So many books, so little time.

I don't have much to tell you right now. The holidays are a tough time to be reporting local news. The last few weeks have been pretty quiet. After school let out, there weren't even any choral concerts or gingerbread houses to write about, so I've been beating the streets pretty hard looking for subject matter.

I do want to tell you about the books I've been reading. First, 'Tis by Frank McCourt. Outstanding book. A lesson in writing in first person without becoming self-indulgent. McCourt has lived through interesting times and is a fascinating man. His Irish origins give him an exotic and original take on America, but his fears and insecurities are part of the universal human experience. Kim Murphy, my new sister-in-law, who is terminally cute, turned me onto McCourt when she bought his latest, Teacher Man. (Kim found her way into my good graces at Thanksgiving, when I found out she had decided to read Transit Gloria before Teacher Man. She read TG in one day, then spent the entire holiday weekend talking about the story with me.) McCourt won the Pulitzer for his first book, Angela's Ashes. (My other sister-in-law's name is Angela, and is a beauty in her own right. I wonder if there is some serendipity at work between me and McCourt... how much does the Pulitzer pay?)

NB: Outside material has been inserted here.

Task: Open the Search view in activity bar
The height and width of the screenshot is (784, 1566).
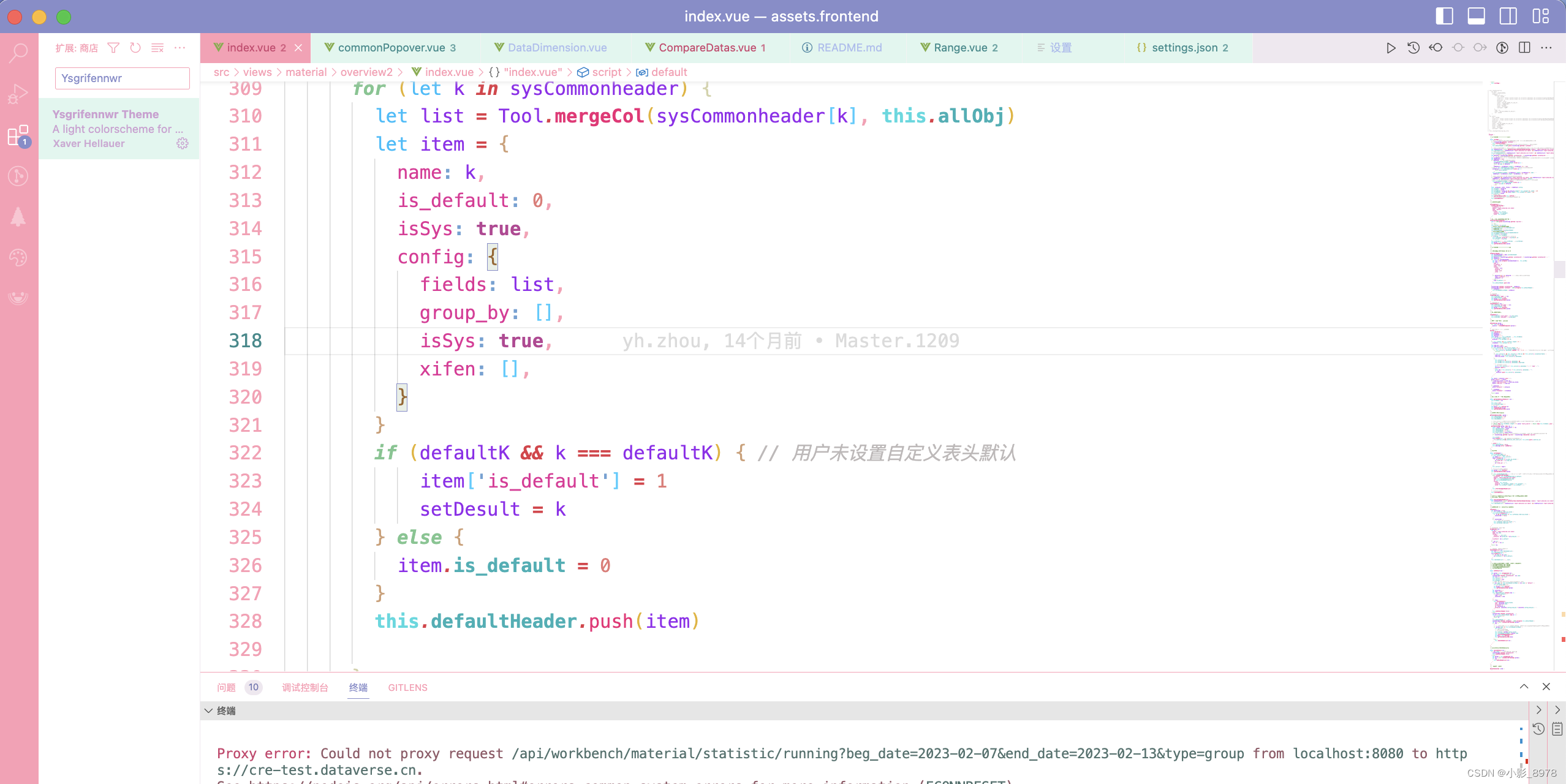Action: (18, 53)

Second, I finally finished Terry Goodkind's Blood of the Fold. I have been hard on Goodkind in the past because the quality of his writing has not kept pace with his storytelling. A great story deserves better than to be slowed down by an extra three sentences in every descriptive paragraph. "You are so nice. I am fond of you. I like you. I think you are swell." You get the picture. I think he may have figured it out. The final 200 pages of Blood clipped along as well as anything by Robert Jordan or Frank Herbert.

I just started Blue Latitudes; Going where Capt. Cook has gone before by Tony Horowitz. It promises to be as engaging as his masterpiece, Confederates in the Attic; Dispatches from the unfinished Civil War. Think you want to be a journalist, or write creative non-fiction? Read Confederates in the Attic.

I also just received the first of a series of books I've promised to review: Kosher for the Clueless but Curious, by Shimon Apisdorf. I admit to agreeing to review this little book mainly because I am one of the Clueless. Reading Kinky Friedman is as close as I came to knowing anything about Jewish customs when I was in Texas, and I'm genuinely curious. Two pages in, and I've already learned something. I'd tell you what I learned, but I'm not sure that would be kosher.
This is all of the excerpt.